A total of 11orlistat (n=6021) and three sibutramine (n=929) studies met inclusion criteria. Attrition rates averaged 33% in orlistat studies and 48% in sibutramine studies. A random effects model was used for meta-analysis. Compared to placebo, orlistat-treated patients displayed a 2.7 kg (95% CI: 2.3-3.1 kg) or 2.9% (95% CI: 2.3-3.4%) greater reduction in weight and patients on sibutramine displayed a 4.3 kg (95% CI: 3.6-4.9 kg) or 4.6% (95% CI: 3.8-5.4%) greater weight reduction after 1 y of follow-up. The number of patients achieving 10% or greater weight loss was 12% (95% CI: 8-16%) higher with orlistat and 15% (95% CI: 4-27%) higher with sibutramine compared to placebo. Orlistat caused gastrointestinal side effects and sibutramine increased blood pressure and pulse rate.

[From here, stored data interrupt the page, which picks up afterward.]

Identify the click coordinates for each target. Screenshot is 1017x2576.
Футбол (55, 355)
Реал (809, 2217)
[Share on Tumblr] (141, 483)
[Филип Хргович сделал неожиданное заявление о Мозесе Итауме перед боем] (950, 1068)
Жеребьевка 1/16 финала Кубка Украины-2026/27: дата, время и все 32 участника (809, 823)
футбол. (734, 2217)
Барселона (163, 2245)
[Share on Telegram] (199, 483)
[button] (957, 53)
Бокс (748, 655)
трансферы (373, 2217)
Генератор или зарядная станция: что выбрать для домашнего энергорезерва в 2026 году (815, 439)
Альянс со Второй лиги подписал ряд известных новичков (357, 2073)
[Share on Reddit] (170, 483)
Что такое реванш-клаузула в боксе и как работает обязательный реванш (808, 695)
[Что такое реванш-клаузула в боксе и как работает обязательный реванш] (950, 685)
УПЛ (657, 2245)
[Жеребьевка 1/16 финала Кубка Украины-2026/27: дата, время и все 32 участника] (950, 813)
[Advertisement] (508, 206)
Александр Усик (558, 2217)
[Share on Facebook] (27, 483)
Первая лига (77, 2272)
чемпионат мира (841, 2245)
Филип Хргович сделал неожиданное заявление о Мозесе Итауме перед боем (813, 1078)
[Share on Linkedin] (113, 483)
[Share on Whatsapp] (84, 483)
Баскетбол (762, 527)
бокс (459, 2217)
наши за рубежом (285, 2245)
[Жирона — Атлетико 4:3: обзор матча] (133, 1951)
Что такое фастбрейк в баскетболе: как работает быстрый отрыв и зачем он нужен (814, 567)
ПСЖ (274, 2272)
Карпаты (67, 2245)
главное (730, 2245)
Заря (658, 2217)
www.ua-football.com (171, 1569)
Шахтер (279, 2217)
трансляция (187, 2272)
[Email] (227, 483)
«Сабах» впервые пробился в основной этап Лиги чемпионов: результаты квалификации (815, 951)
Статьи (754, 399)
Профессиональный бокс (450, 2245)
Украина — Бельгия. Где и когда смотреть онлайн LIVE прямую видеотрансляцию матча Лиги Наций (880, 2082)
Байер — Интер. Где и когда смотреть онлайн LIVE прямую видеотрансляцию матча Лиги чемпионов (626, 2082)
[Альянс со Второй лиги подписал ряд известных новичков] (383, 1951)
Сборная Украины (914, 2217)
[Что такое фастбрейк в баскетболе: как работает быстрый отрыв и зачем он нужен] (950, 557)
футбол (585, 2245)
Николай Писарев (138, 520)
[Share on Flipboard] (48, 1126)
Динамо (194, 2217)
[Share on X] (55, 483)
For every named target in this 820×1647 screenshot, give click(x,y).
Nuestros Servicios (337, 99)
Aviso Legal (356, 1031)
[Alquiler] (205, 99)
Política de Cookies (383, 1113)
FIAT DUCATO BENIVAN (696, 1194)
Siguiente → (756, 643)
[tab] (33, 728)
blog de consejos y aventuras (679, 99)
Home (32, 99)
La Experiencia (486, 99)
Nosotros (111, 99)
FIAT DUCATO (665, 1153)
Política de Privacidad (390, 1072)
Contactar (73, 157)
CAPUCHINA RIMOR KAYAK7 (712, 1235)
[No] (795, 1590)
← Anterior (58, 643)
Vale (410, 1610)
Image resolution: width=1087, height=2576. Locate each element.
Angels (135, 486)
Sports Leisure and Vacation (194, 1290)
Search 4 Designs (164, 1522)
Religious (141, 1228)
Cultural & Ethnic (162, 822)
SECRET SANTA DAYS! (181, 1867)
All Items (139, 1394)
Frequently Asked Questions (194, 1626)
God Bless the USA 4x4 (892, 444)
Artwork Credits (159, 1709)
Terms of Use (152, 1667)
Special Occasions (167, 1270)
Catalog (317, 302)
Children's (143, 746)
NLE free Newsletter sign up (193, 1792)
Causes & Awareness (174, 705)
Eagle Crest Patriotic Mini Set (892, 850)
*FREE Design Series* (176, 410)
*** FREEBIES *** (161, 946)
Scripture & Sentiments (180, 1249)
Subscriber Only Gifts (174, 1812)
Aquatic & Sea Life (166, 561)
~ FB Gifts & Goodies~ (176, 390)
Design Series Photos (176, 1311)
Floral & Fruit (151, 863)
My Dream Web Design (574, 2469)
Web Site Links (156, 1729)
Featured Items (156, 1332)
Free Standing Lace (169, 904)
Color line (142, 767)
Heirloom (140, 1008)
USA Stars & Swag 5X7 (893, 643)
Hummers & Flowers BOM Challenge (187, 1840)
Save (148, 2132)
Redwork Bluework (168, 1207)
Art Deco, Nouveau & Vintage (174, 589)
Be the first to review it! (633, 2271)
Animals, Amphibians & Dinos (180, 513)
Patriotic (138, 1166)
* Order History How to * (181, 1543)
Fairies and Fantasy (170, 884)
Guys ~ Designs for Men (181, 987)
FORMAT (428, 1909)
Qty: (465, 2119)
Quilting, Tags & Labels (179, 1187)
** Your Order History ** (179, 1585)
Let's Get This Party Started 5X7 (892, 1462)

There is a relative paucity of long-term studies of antiobesity agents. In weight loss trials of 1-y duration, orlistat and sibutramine appear modestly effective in promoting weight loss. Longer, more methodologically rigorous studies that are powered to examine end points such as mortality and cardiovascular morbidity are required.
迫切需要安全有效的策略来遏制不断上升的肥胖患病率,药物可能在未来的治疗方案中发挥更突出的作用。
系统回顾已批准的抗肥胖药物的长期疗效和安全性。
检索了MEDLINE、EMBASE、Cochrane对照试验注册库、当前科学对照试验元注册库以及原始研究和综述的参考文献列表。联系了药品制造商和两名肥胖专家。未设语言限制。
符合纳入标准的为对已批准的抗肥胖药物进行的随访期为1年或更长时间的双盲、随机对照研究。
两名评价者使用标准化的提取表格独立评估所有可能相关的研究,以确定其是否纳入及方法学质量。
共有11项奥利司他研究(n = 6021)和3项西布曲明研究(n = 929)符合纳入标准。奥利司他研究的失访率平均为33%,西布曲明研究为48%。采用随机效应模型进行荟萃分析。与安慰剂相比,接受奥利司他治疗的患者体重减轻更多,1年后体重减轻2.7 kg(95%CI:2.3 - 3.1 kg)或2.9%(95%CI:2.3 - 3.4%);接受西布曲明治疗的患者体重减轻4.3 kg(95%CI:3.6 - 4.9 kg)或4.6%(95%CI:3.8 - 5.4%)。与安慰剂相比,体重减轻达到或超过10%的患者人数,使用奥利司他的高出12%(95%CI:8 - 16%),使用西布曲明的高出15%(95%CI:4 - 27%)。奥利司他会引起胃肠道副作用,西布曲明会升高血压和脉搏率。
抗肥胖药物的长期研究相对较少。在为期1年的减肥试验中,奥利司他和西布曲明在促进体重减轻方面似乎有一定效果。需要进行更长期、方法学上更严谨且有足够效力来检验死亡率和心血管发病率等终点的研究。